When the video first hit the news, Whoopi Goldberg said on “The View” that Jay-Z would’ve been justified in hitting back. Social media exploded in protest. Far from backing down, Goldberg recorded a video saying: “Hey, I know everyone is freaking out like I said that they would when I said if someone hits you, you have the right to hit them back. I didn’t say Jay Z should have hit Solange. I said if you hit a man, that man has the right to hit you back. That’s what I said. I stand by that.
If you hit anybody, they have the right to hit you back. This idea that men aren’t supposed to hit women, if you slap a man he has the right to slap you back.

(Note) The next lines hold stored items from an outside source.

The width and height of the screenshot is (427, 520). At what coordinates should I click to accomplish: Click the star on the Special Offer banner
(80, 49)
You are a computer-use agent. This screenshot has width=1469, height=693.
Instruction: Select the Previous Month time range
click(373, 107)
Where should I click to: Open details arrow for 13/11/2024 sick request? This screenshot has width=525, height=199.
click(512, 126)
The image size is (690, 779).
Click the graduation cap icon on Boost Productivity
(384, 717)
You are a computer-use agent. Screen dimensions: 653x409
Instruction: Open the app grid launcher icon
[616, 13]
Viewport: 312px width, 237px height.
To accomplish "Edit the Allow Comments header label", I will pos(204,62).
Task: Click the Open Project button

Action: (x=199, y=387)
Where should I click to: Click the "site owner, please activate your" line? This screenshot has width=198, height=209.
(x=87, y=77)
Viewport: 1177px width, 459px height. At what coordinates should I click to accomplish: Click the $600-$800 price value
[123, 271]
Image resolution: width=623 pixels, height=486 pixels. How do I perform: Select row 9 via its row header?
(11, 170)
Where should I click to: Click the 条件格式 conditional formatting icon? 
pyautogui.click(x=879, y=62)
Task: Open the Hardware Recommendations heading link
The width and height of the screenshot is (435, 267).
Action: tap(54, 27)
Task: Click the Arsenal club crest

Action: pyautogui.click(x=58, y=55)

Now, not everyone is going to agree and I’m okay with that. But that’s how I feel. That’s why I don’t slap anybody.”
I like what Whoopi had to say. Not because I want people to fight more. But when you strike someone, all bets are off. Violence changes the equation and more often than not, it begets more violence. To think that another has to stand there and take it is fantasyland.
But do I want a man hitting his wife back? I’m not going to say that. If my girlfriend were to slap me in the face, I believe I’d respond by grabbing my keys and jetting to avoid escalation. I think a relationship is forever changed once a fight turns physical and there’s no way I want to be in that kind of relationship.
But when you initiate violence, all bets are off. Of course, we should all try to avoid physicality. We’re talking, thinking creatures now, not Cro-Magnons. But when you hit a person, you’ve changed the terms of the argument. It’s a crapshoot. That person may hit you back. Or he or she may go get a weapon and escalate the violence. Or they may get accomplices and jump you later on. Violence begets violence whether it’s on the playground between two kids, in the bedroom between adults or on the world stage between warring factions.
Was I justified in hitting my female friend? At the time I felt so. Like I said earlier, I would walk away from something like that as an adult. When it comes to a man hitting a woman, the end result is going to be bad for the man. There’s definitely a double standard here. But there’s no upside. It may not be fair that a man hitting a woman in any context is deemed worse than a woman hitting a man. But that’s the way it is. Jay-Z made the right call. (Especially since had he punched Solange, Beyonce would’ve probably jumped on his back.) Grab your keys and go because hitting back is a losing proposition.